== TEXTABSCHNITT

Wir haben mit der Sprecherin des Forums der Migrantinnen und Migranten im Paritätischen, welches auch Mitglied der Initiative kulturelle Integration ist, über die Arbeit von Sompon Socialservice und die aktuelle Rassismusdebatte gesprochen.

Vielen Dank, Vera Sompon, für Ihr langjähriges Engagement in der migrationsgesellschaftlichen sozialen Arbeit.

Sie sind Sprecherin des Forums der Migrantinnen und Migranten im Paritätischen. Was macht das Forum genau?
Zunächst einmal möchte ich mich herzlich bedanken: Das ist eine Überraschung für mich, Mensch des Monats im Juli 2020 zu sein. Ich kam 2003 nach Deutschland und engagiere mich seitdem in diversen Vereinen und Vorständen, wie z. B. beim Forum der Migrantinnen und Migranten (FdM). Das FdM ist eine Plattform von Migrantenorganisationen im Paritätischen Gesamtverband Berlin. Seit 2007 setzt sich das FdM unter anderem für die Verbesserung der Rahmenbedingungen der Arbeit der Migrantenorganisationen ein. Zwei Ziele stehen dabei im Vordergrund: Zum einem geht es um die Professionalisierung der Arbeit der Organisationen und zum anderen um ihre Förderung jenseits von projektgebundenen Aktivitäten.

Die aktuelle Rassismusdebatte – ausgelöst durch den Tod von George Floyd – mobilisiert weltweit. Was muss geschehen, damit Rassismus nachhaltig überwunden werden kann? Und welche Fragen sollte sich jede und jeder momentan selbst stellen?
Ich finde es sehr schade, dass wir heute immer noch über Rassismus sprechen wie vor 500 Jahren! Rassismus ist tief in der kolonialen Vergangenheit Europas verwurzelt. Es wurde bis heute nicht genug dafür getan, rassistische Stereotype und ungleiche Behandlung von Menschen aufgrund der Herkunft und der äußerlichen Merkmale zu bekämpfen. Rassismus ist ein System, in dem eine Gruppe von Menschen ihre Privilegien und Machtstrukturen auf Kosten anderer stärken und verfestigen. Rassismus bedeutet also weiße Privilegien und Machtstrukturen zu stärken und dadurch Ungerechtigkeit bewusst, aber eben auch unbewusst zu ignorieren.

„Ich finde es sehr schade, dass wir heute immer noch über Rassismus sprechen wie vor 500 Jahren!“

Rassismus und dessen Folgen wie Diskriminierung, Vorurteile und Ausgrenzung betreffen uns alle! Wir müssen gemeinsam Methoden und Wege finden, in unserer vielfältigen Gesellschaft miteinander zu leben. Wir müssen sensibler und solidarischer werden und unsere Haltung und unser Handeln viel mehr reflektieren. Jede und jeder hat es selbst in der Hand, Rassismus zu beenden. Jede und jeder kann mit kleinen Schritten beginnen: genauer zuhören, statt zu werten; respektvoll bleiben und bei Bedarf auch Zivilcourage zeigen, wenn Menschen offensichtlich diskriminiert werden. Rassismus ist nicht naturgegeben, er wurde von Menschen konstruiert und kann nur durch Menschen abgeschafft werden.

====

§ ZIEL DER ÜBUNG
Entnimm dem Interview mit Vera Sompon wortgetreu die Stelle zwischen „Vielen Dank, Vera“ und „das Forum genau?“, beide eingeschlossen.

== ANGEZEIGTE DATEN

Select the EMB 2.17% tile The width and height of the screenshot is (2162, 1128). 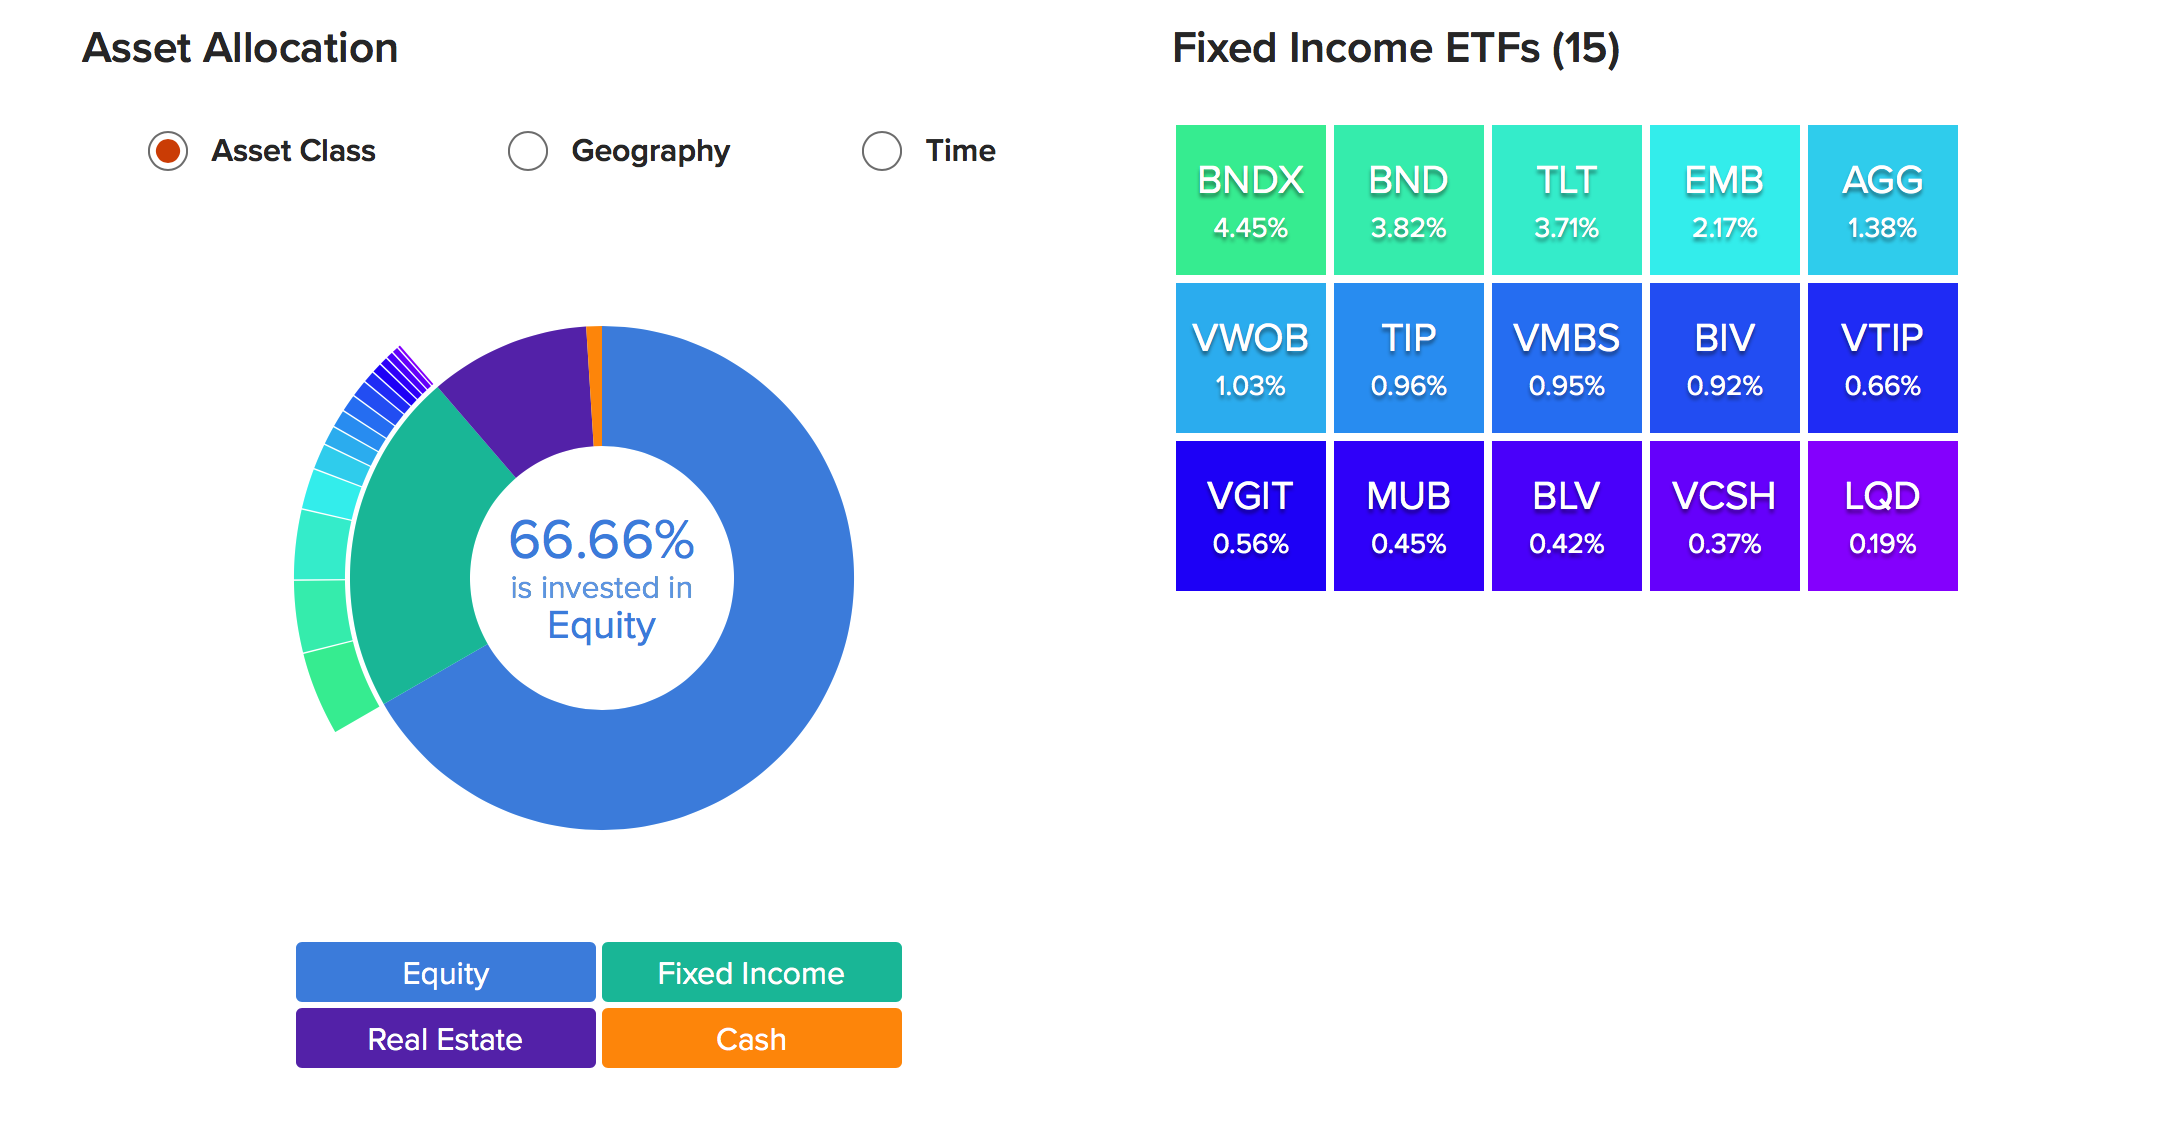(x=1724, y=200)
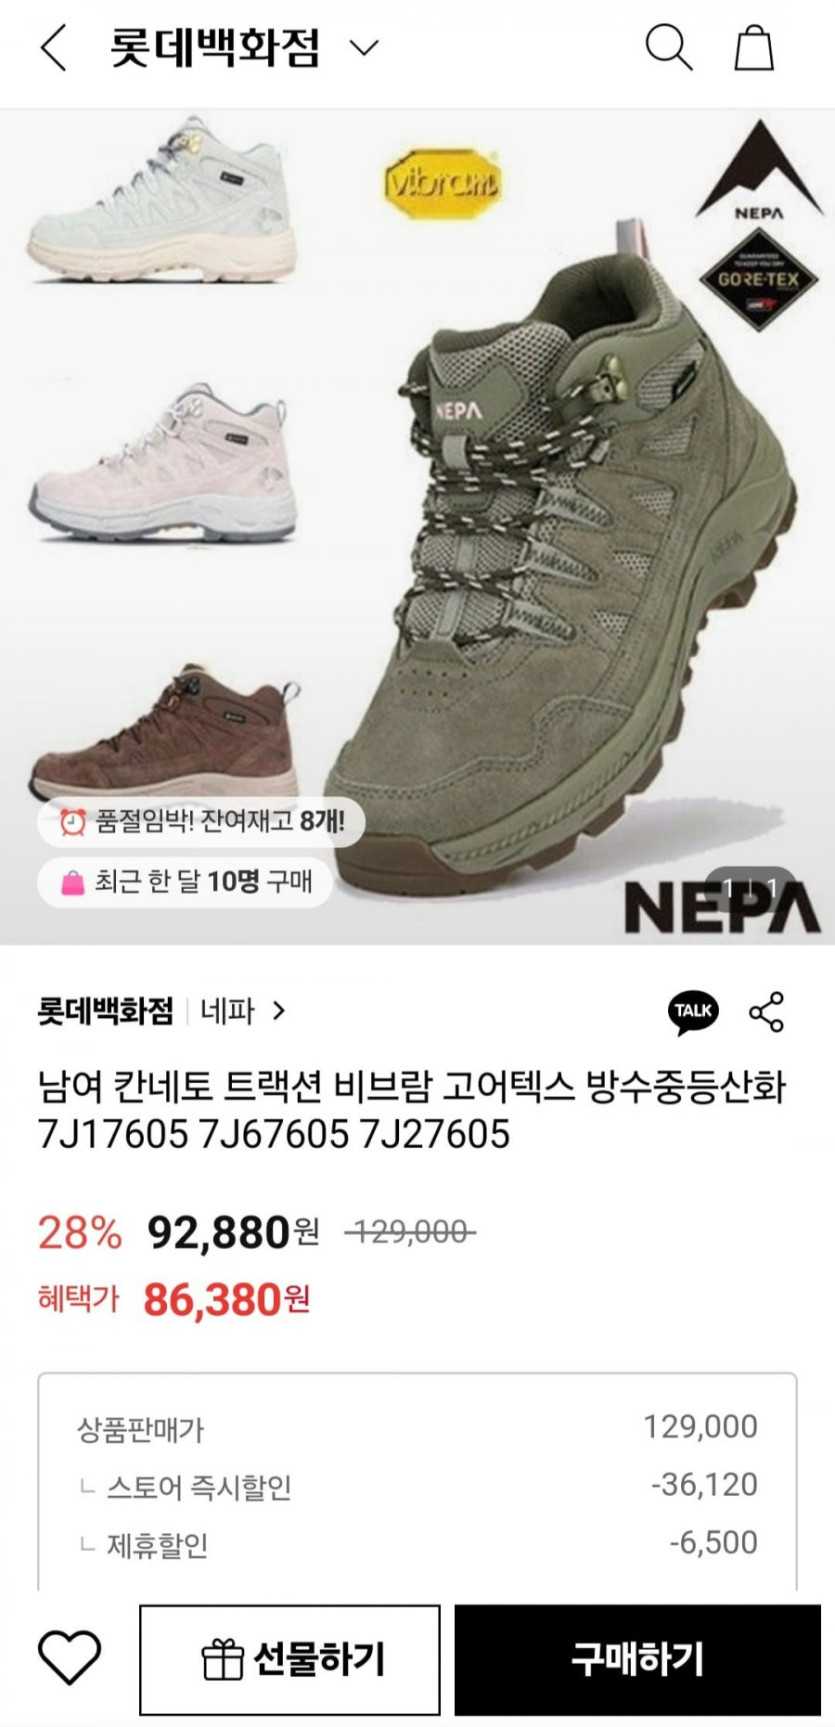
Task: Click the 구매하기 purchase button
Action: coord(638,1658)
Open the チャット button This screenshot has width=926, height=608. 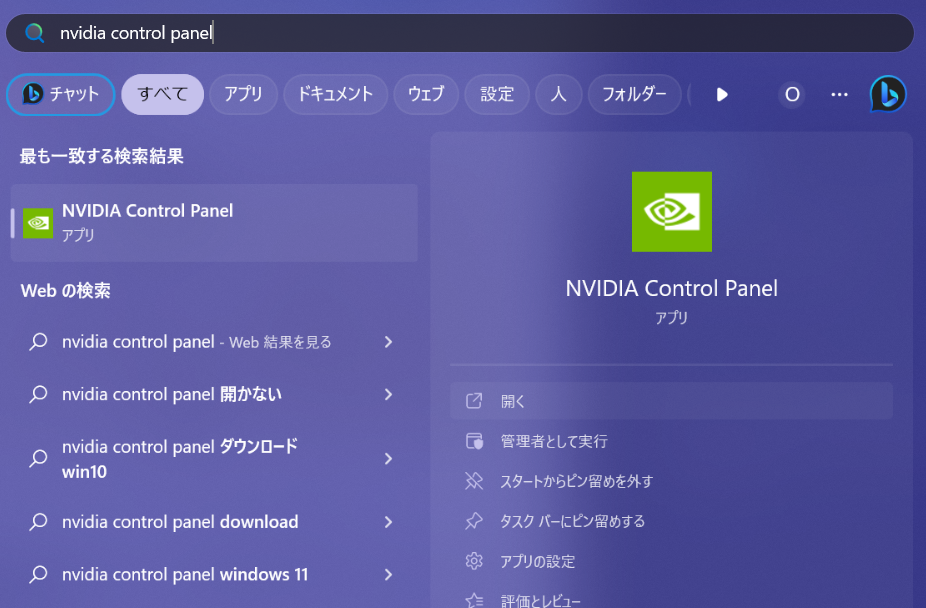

====

§ ALS ANTWORT
Vielen Dank, Vera Sompon, für Ihr langjähriges Engagement in der migrationsgesellschaftlichen sozialen Arbeit.

Sie sind Sprecherin des Forums der Migrantinnen und Migranten im Paritätischen. Was macht das Forum genau?